__Data listing__.
------------

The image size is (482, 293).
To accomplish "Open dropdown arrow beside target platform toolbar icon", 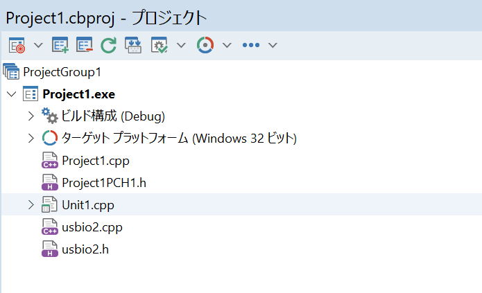I will point(227,45).
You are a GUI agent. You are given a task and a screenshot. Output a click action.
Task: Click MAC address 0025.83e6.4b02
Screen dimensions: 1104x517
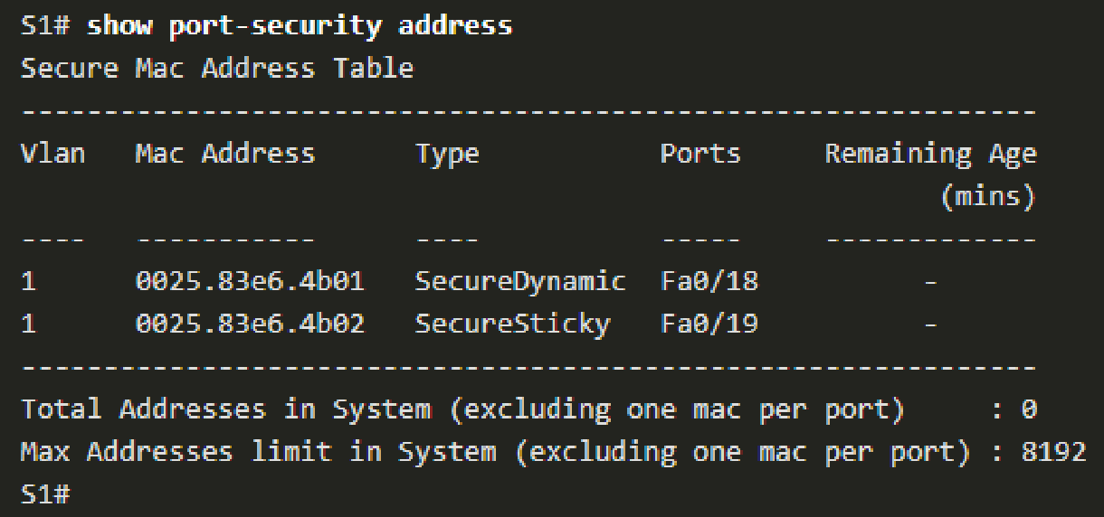[250, 324]
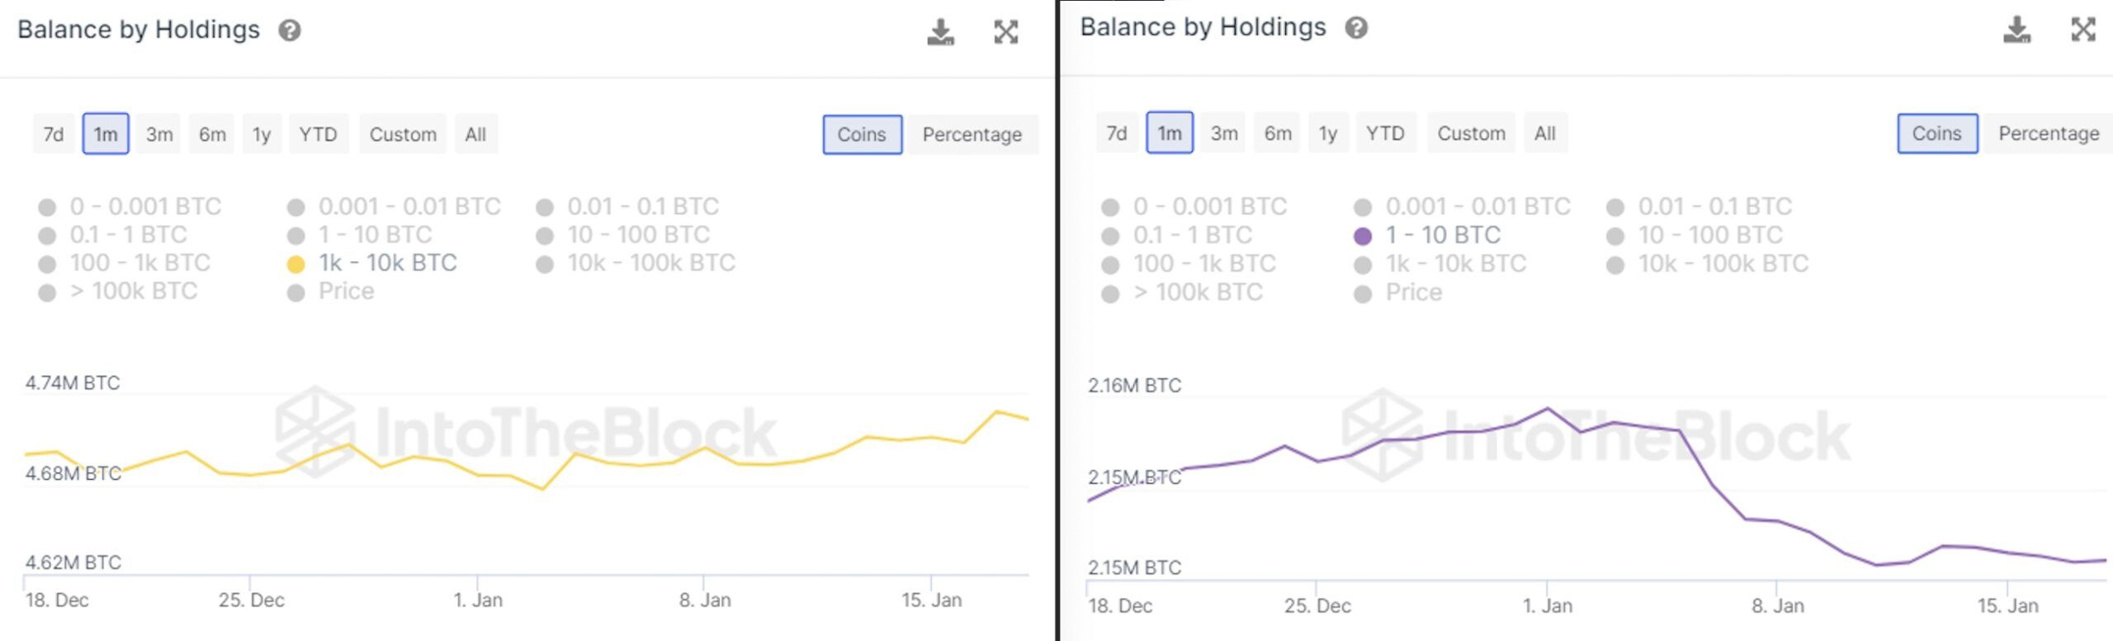
Task: Expand the right chart to fullscreen
Action: [x=2083, y=30]
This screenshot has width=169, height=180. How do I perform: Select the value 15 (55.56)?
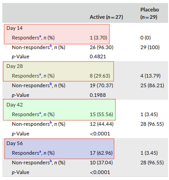[x=101, y=114]
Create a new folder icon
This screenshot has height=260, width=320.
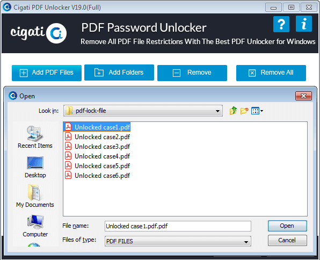[244, 111]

------------

An exact reproduction of the lines from the line containing "This screenshot has width=169, height=180." through the end of the listing above is needed; pictures stay out.

This screenshot has width=169, height=180. How do I perform: Select the value 15 (55.56)?
[x=101, y=114]
Create a new folder icon
This screenshot has height=260, width=320.
[244, 111]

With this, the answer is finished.